26 de março de 2009

Tolice


O filósofo Manuel Maria Carrilho (Embaixador de Portugal na Unesco, em Paris, cuja nomeação deve ter sido devida ao seu brilhantismo e inatingível curriculum, só pode!) enviou uma carta à "Fundação Res Publica, (uma Fundação brotada espontâneamente do sentimento português, só pode!). Na introdução diz isto: "Em 1995, ao criar o Ministério da Cultura, o Partido Socialista deu um passo histórico neste sector, assumindo o desígnio de fazer da cultura uma dimensão estrutural e estratégica de um mais intenso e equilibrado desenvolvimento do País. Foi um passo a que infelizmente a Direita não deu sequência de 2002 a 2005, ao longo de três anos de governação que redundaram numa contínua desvalorização das políticas culturais.

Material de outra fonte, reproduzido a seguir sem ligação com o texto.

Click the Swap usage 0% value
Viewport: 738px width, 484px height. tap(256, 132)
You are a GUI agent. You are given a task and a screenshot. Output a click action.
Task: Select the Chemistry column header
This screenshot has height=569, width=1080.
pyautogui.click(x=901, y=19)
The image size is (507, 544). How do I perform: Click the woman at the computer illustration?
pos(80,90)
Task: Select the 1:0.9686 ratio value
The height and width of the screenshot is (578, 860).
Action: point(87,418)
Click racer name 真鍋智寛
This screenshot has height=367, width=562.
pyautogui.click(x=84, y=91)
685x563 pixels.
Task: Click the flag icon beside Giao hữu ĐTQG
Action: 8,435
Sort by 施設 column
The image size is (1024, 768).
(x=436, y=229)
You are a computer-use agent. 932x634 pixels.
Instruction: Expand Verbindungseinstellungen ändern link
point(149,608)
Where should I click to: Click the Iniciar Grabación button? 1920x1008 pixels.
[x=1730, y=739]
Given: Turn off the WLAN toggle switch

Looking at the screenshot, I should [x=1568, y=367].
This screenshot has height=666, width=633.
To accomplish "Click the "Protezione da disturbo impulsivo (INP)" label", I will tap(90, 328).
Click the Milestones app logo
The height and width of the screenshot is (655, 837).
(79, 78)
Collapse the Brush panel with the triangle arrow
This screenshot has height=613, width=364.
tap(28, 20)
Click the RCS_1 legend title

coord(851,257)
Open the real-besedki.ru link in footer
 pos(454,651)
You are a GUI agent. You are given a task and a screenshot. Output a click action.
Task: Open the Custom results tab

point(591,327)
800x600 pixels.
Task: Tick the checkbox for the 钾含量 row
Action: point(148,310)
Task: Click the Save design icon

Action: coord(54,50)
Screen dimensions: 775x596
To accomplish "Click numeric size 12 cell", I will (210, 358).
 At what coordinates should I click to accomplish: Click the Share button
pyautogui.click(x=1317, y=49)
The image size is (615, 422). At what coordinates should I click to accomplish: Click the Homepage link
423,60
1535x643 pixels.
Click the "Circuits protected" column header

A cultura passou assim, com reforçadas razões, a fazer parte do património do PS, um património que é vital manter, renovar e valorizar.". Aparte a prosa e a demagogia, fica em evidência o complexo que a inteligência socialista e comunista comungam e propalam: quem é artista é de esquerda, a cultura é de esquerda, a esquerda é a mãe da cultura, pátatipátatá. É um complexo de apropriação que tem tratamento! Convém. Lá porque um tolo é tolo não temos todos que fazer figuras de tolos mesmo que habitemos num país de tolos e onde quem não é tolo... é tolo.